◆ Selected excerpt
•••••
Federal Court Decisions

Decision Information

Decision Content

Date: 20191021


Docket: IMM-691-19

Citation: 2019 FC 1315

Ottawa, Ontario, October 21, 2019

PRESENT:  The Honourable Mr. Justice Southcott

BETWEEN:

BATUL HERMES ABLAHAD

Applicant

and

THE MINISTER OF CITIZENSHIP AND IMMIGRATION

Respondent

JUDGMENT AND REASONS

I.  Overview

[1]  This is an application for judicial review of the decision of an immigration officer [the Officer] dated January 15, 2019 [the Decision] that, pursuant to section 110(1)(d) of the Immigration and Refugee Protection Act, S.C. 2001, c. 27 [IRPA], the Applicant’s refugee claim was not eligible to be referred to the Refugee Protection Division of the Immigration and Refugee Board of Canada [RPD].

[2]  As explained in greater detail below, this application is dismissed, because I have found no reviewable error in the Officer’s interpretation or application of s 110(1)(d) of IRPA.

II.  Background

[3]  The Applicant, Batul Hermes Ablahad, is a citizen of Iraq. In September 2000, she, her husband, and their first child fled Iraq for Germany, where they applied for refugee protection.

[4]  While this fact is disputed by the Respondent, the Applicant says that Germany rejected her refugee application but granted her subsidiary protection for one year. She claims, as a person with subsidiary protection, she also received a one-year resident visa, which was renewable at two-year intervals. In Germany, she and her husband had three more children and, under the laws of that country, her youngest son is a German citizen.

[5]   In January 2017, the Applicant and her youngest son left Germany and came to Canada, where her mother and sister live. The Applicant claims she left Germany because her husband was abusive and because she felt discriminated against in that country. In May 2017, she applied for permanent resident status in Canada on humanitarian and compassionate [H&C] grounds. This application was refused in November 2018 on the basis that she was a Convention refugee in Germany.

[6]  In December 2018, the Applicant claimed refugee protection in Canada. She says she is no longer a permanent resident of Germany, because of the length of time she has been outside that country, and therefore she cannot return there. Like her assertion that Germany did not grant her refugee status, her allegation that she is without status to return to Germany is disputed by the Respondent.

III.  Decision Under Review

[7]  Following an interview, the Officer determined that the Applicant’s refugee claim was not eligible to be referred to the RPD. This Decision, which is the subject of the within application for judicial review, was communicated by letter dated January 15, 2019. The Officer determined the claim to be ineligible under s 101(1)(d) of IRPA, because the Applicant has been recognized as a Convention refugee by a country other than Canada and can be returned to that country.

[8]  Further reasons for the Decision are contained in the Officer’s Notes to File [the Notes]. First, the Officer notes that the Applicant’s H&C application was rejected in November 2018, finding that she was a Convention refugee in Germany. Next, the Officer reviews the Applicant’s Basis of Claim [BOC] form and attached narrative, which indicate that her German refugee claim was refused and that she was granted subsidiary protection instead. The Applicant’s Generic Application Form, however, states that she is a German permanent resident. The Officer notes the Applicant did not explain how she obtained that permanent resident status, and the Officer observes that the information in these forms is contradictory.
•••••
◆ Recorded data
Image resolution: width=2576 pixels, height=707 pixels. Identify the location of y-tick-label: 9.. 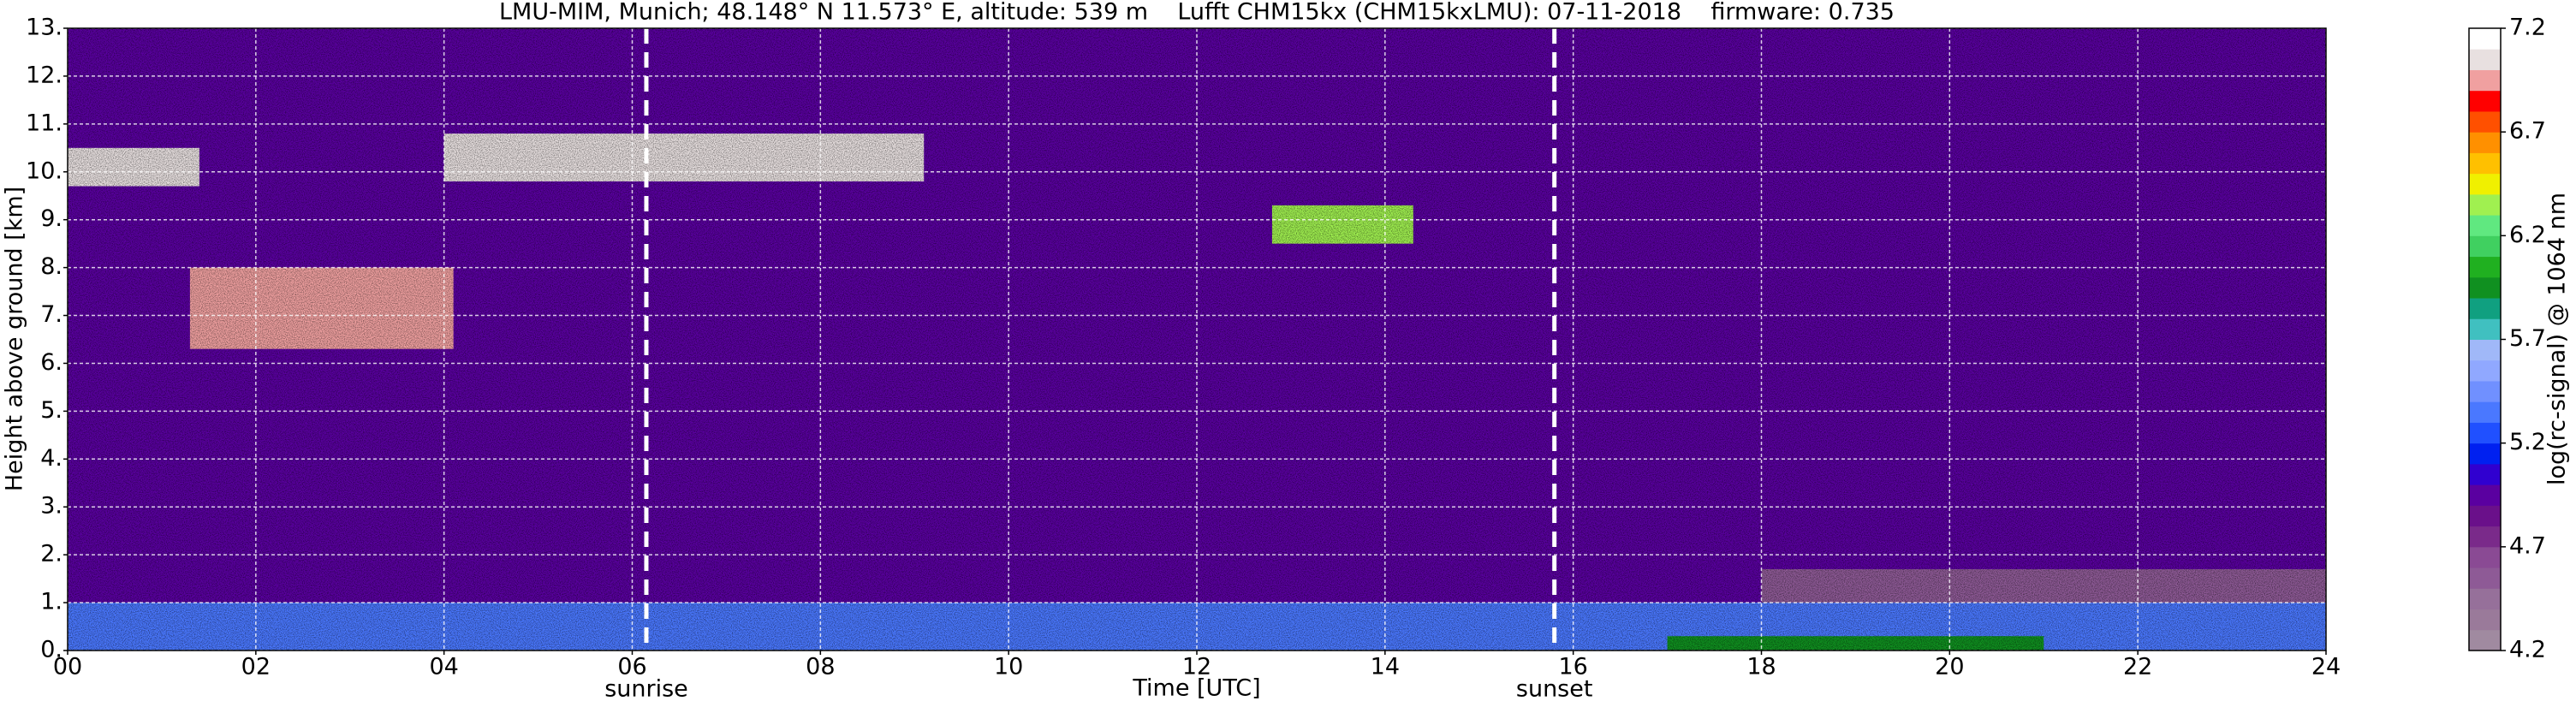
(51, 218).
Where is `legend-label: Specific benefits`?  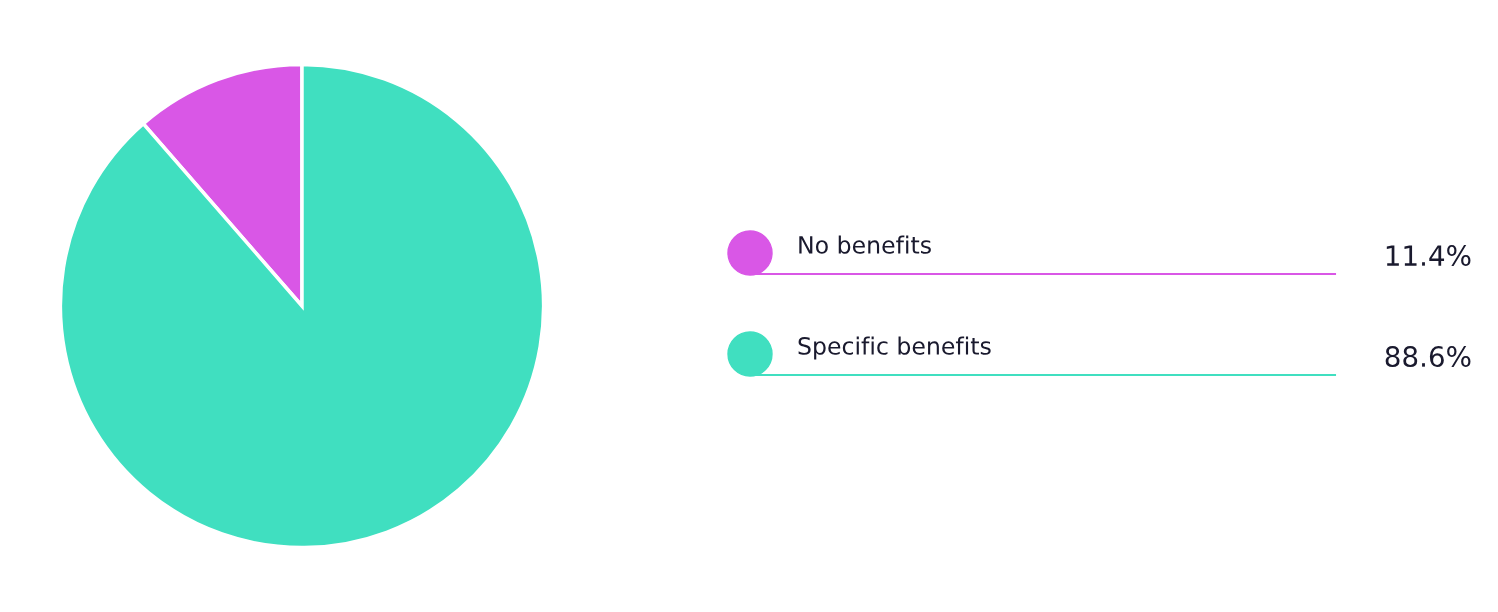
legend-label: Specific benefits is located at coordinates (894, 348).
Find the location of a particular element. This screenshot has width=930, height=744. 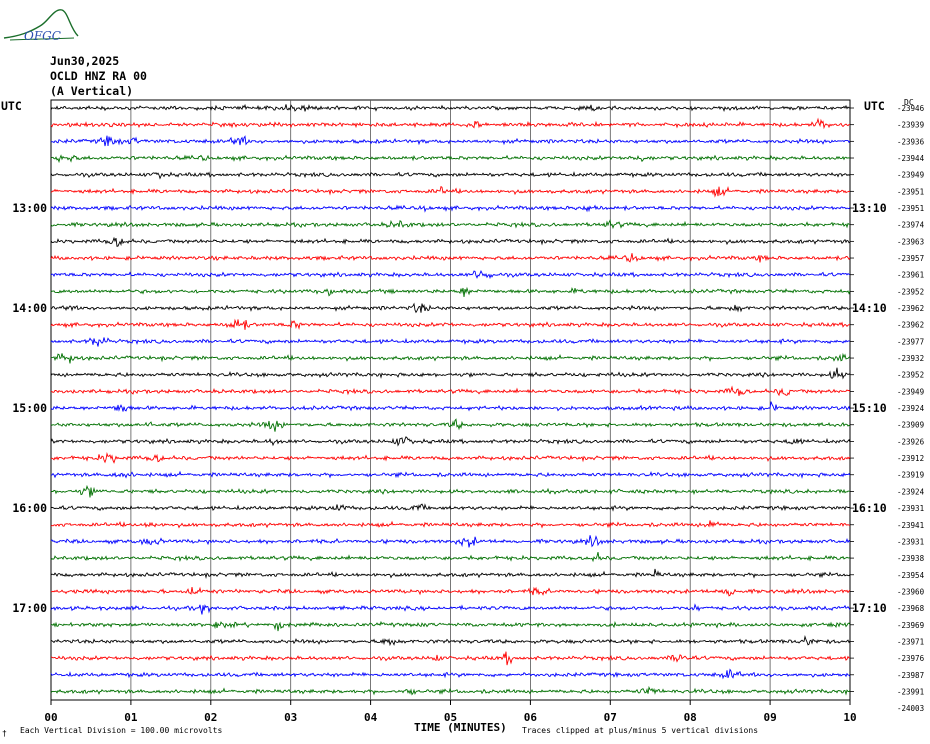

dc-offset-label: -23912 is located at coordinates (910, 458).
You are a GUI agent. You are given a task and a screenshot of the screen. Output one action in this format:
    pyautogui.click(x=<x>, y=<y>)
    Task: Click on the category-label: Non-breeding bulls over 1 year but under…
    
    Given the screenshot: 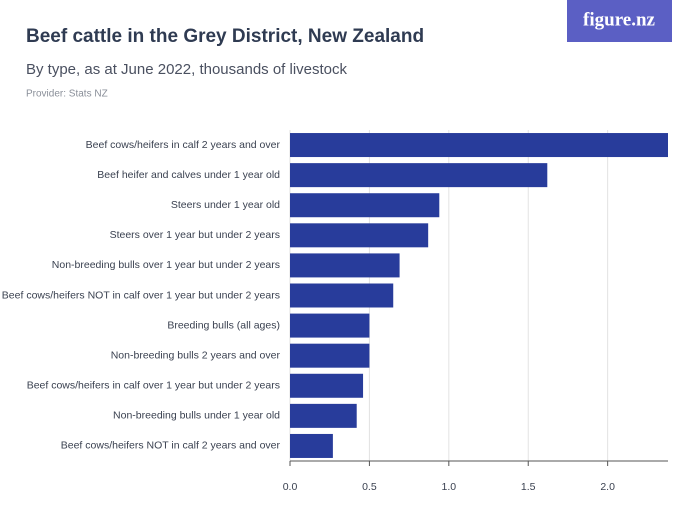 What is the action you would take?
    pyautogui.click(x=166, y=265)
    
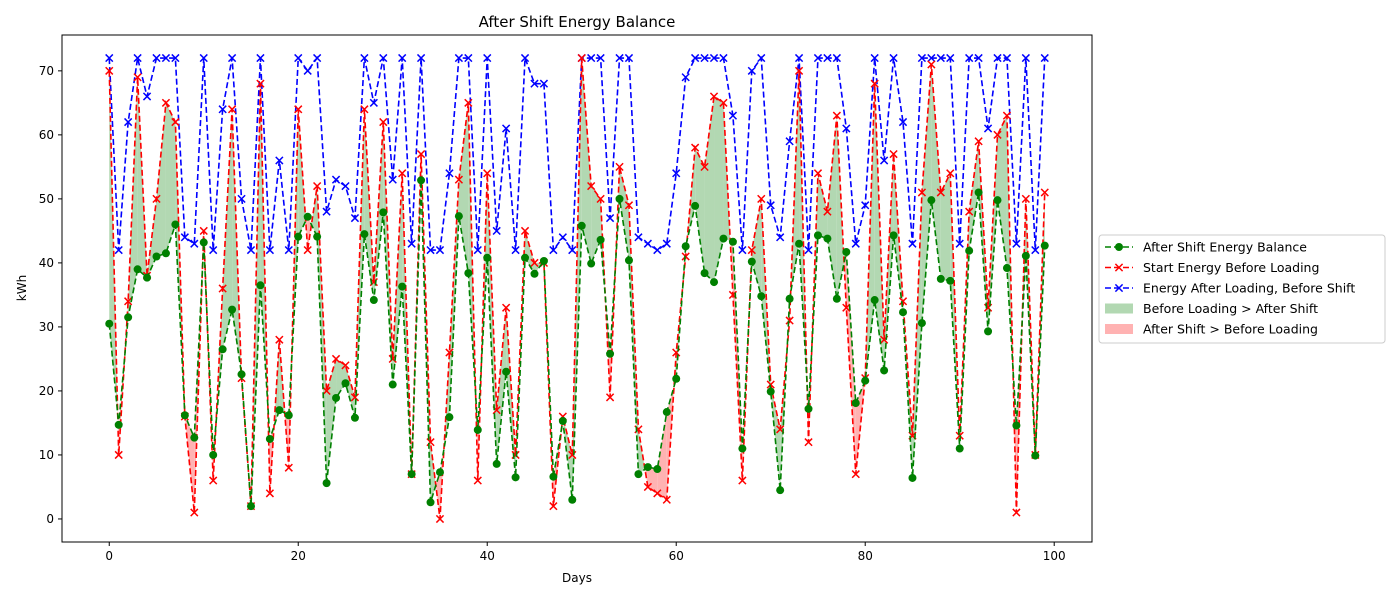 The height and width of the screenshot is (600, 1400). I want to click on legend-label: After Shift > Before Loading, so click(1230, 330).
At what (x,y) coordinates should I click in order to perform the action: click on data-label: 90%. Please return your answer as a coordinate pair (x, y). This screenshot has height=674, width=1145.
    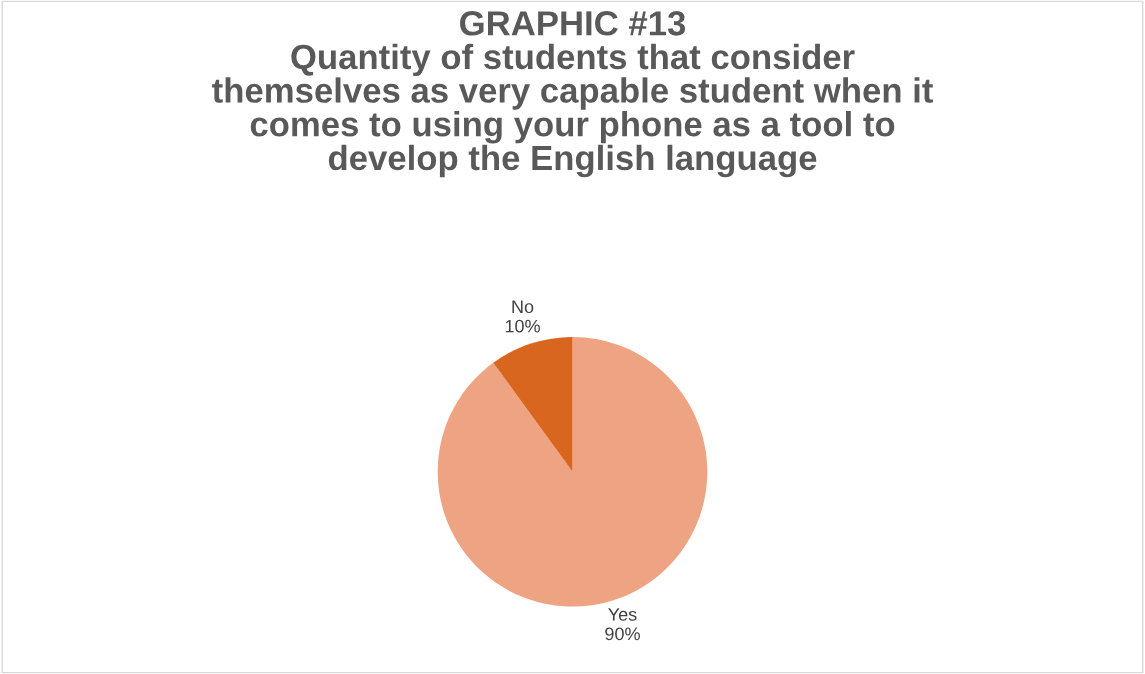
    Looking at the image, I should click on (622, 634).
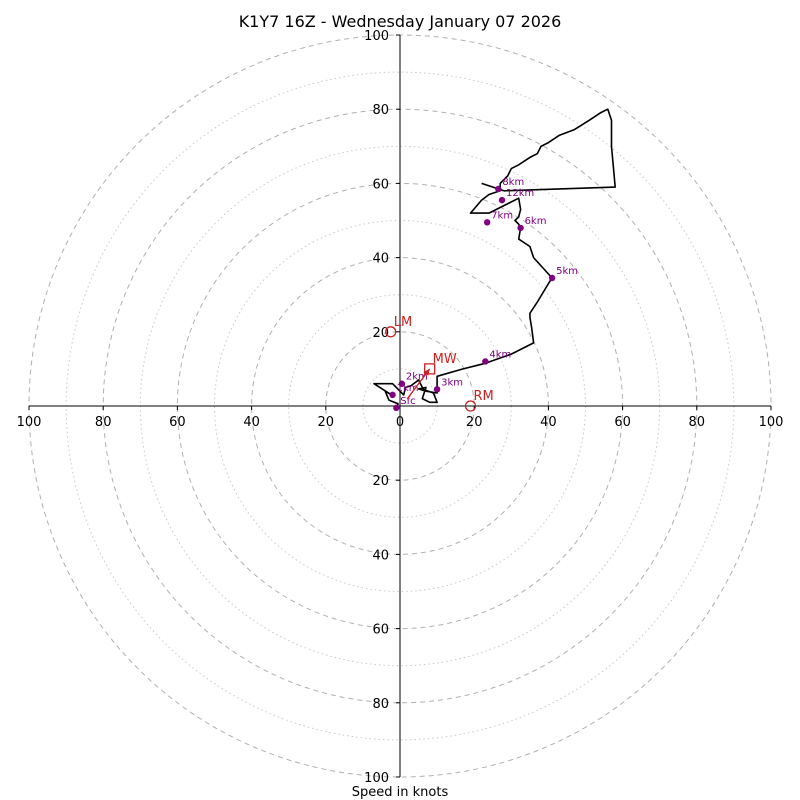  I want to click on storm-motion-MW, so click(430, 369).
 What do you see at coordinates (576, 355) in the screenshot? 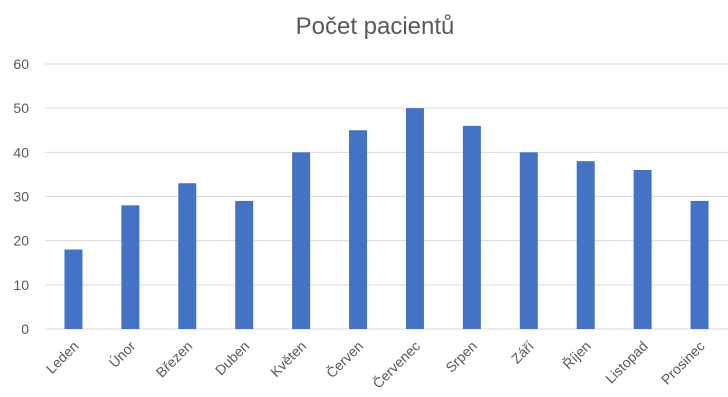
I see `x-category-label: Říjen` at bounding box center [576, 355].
•••••
◆ Brief 1
In the court decision, which country is the Applicant a citizen of?
◆ Brief 2
Echo the court decision word for word, starting with "I.  Overview" and going on through "110(1)(d) of IRPA.".
◆ Brief 3
Carry on the court decision from its last sentence.
The listing has nothing to do with this work.

◆ Exercise answer 1
Iraq.

◆ Exercise answer 2
I.  Overview

[1]  This is an application for judicial review of the decision of an immigration officer [the Officer] dated January 15, 2019 [the Decision] that, pursuant to section 110(1)(d) of the Immigration and Refugee Protection Act, S.C. 2001, c. 27 [IRPA], the Applicant’s refugee claim was not eligible to be referred to the Refugee Protection Division of the Immigration and Refugee Board of Canada [RPD].

[2]  As explained in greater detail below, this application is dismissed, because I have found no reviewable error in the Officer’s interpretation or application of s 110(1)(d) of IRPA.

◆ Exercise answer 3
[9]  The Notes also state that the Applicant presented a Reiseausweis für Flüchtlinge travel document, which, as shown on its cover, was issued in accordance with Article 28 of the 1951 Refugee Convention. The Officer cites the Asylum Information Database [AIDA] website, which explains that Germany issues Reiseausweis für Flüchtlinge travel documents only to persons with refugee status in Germany and that such documents are issued together with a residence permit valid for up to three years. The Applicant presented a photocopy of a German permanent residence permit, as well as her travel document, and the Officer observed that both documents were valid for three years.

[10]  According to the Notes, the AIDA website also explains that a person with only subsidiary protection in Germany could apply for a different type of travel documents for aliens, called a Reiseausweis für Ausländer. The Officer concludes that, if the Applicant had only subsidiary protection, she would not have been eligible for a Reiseausweis für Flüchtlinge, corroborating the conclusion that she was granted refugee protection.

[11]  The Officer also observes that the Applicant’s son is a German citizen. The website Germany Visa provides that children of non-German nationals can only acquire citizenship by at least one parent being a German permanent resident who has lived in Germany for at least eight years. The Officer considered the son’s German citizenship to further corroborate the conclusion that the Applicant was a refugee with permanent resident status in Germany.

[12]  The Notes reflect that the Officer presented the above information to the Applicant during the interview to give her an opportunity to respond. She stated that she and her family were given refugee protection under a humanitarian category, but this protection was temporary and could be taken away if conditions in Iraq improved. The Officer observed that the Applicant did not provide any indication that her status as a refugee in Germany had been taken away.

[13]  The Officer also refers to asking the Applicant why her forms indicate that her refugee claim in Germany was rejected, when in fact she received a positive decision. She was unable to explain the discrepancy, although she claimed she was not fully aware of the details stated on the forms, which a representative helped her to complete.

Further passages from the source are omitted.